German market for organic food continues to boom: Report

00:44, February 15, 2018


The value of Germany's market for organic food reached a record high in 2017, a report published on Wednesday by the Association of Organic Agriculture (BOELW) shows.

Revenue in the sector rose by 5.9 percent to a total of 10 billion euros (12.4 billion U.S. dollars) during the past year. The findings were presented at the annual Nuremberg BIOFACH trade fair for organic food and drinks.

This year, the "comprehensive exhibition for the international sector" is "welcoming as newcomers Myanmar and Togo, which will make their debut at BIOFACH", according to Petra Wolf, member of the NuernbergMesse management board.

BOELW president Felix Prinz zu Loewenstein noted that organic acreage was growing in tandem with rising consumer demand for healthier and more environmentally-friendly products. The area under cultivation for organic food and drink rose by 10 percent to a total of 3.397 million acres in 2017.

"8.2 percent of the entire agricultural surface area in Germany is accounted for by organic farmers," a statement by Prinz zu Lowenstein read. As a consequence, the country was finally experiencing a "strong dynamic of change".

According to the BOELW report, supermarkets and discounter stores were the primary beneficiaries of the organic boom, receiving a combined 5.93 billion euros or 59 percent of total revenue in the sector.

These retailers thus achieved annual revenue growth of 8.8 percent, compared to an increase of only 2.2 percent for smaller, more-specialized vendors (29 percent overall revenue share).

Commenting on the findings on Wednesday, acting German Agriculture Minister Christian Schmidt expressed confidence that the sector would continue to grow.

"Organic food and drink are no longer niche products," Schmidt told press, noting that the market had already grown for the eighth year in a row in 2017.

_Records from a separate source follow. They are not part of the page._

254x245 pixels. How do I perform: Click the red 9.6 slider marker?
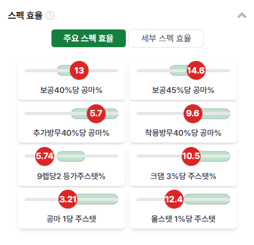click(x=193, y=113)
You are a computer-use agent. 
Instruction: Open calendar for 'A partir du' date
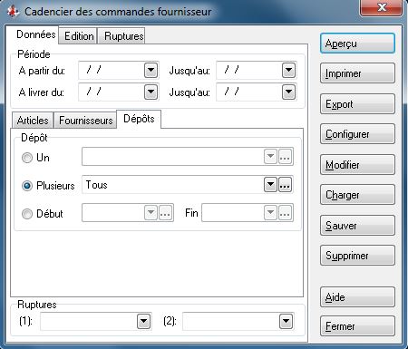click(x=151, y=71)
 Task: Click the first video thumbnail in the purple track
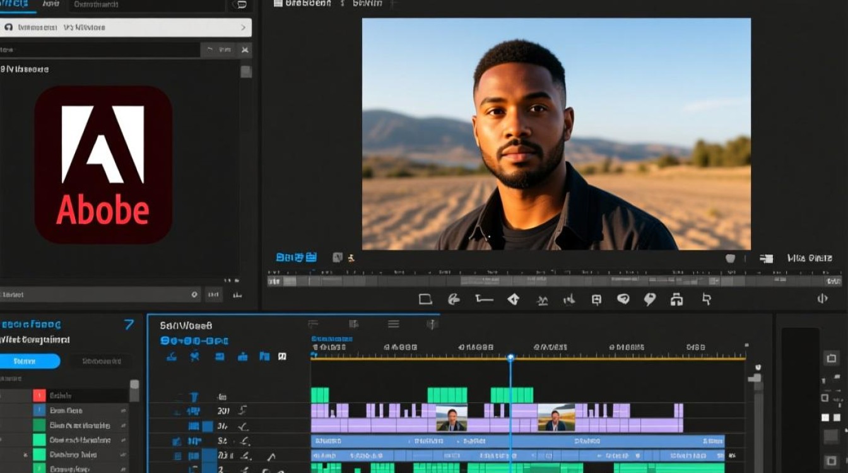[451, 418]
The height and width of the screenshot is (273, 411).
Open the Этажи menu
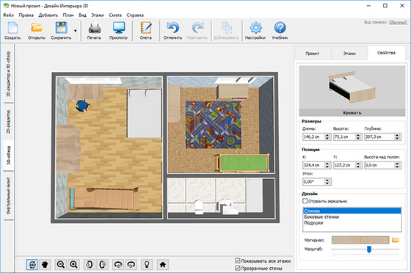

The Agriculture Minister emphasized the government's desire to preserve the central role currently played by farms, rather than industrialized food producers, in German organic agriculture.

"We will promote projects for regional value creation and marketing to ensure that small- and medium-sized (SME) firms profit from the growing market," Schmidt said.

The Christian Democratic Union (CDU), Christian Social Union (CSU) and German Social Democrats (SPD) have enshrined a goal in their new coalition agreement to raise the share accounted for by organic farming to 20 percent of total agricultural production by 2030.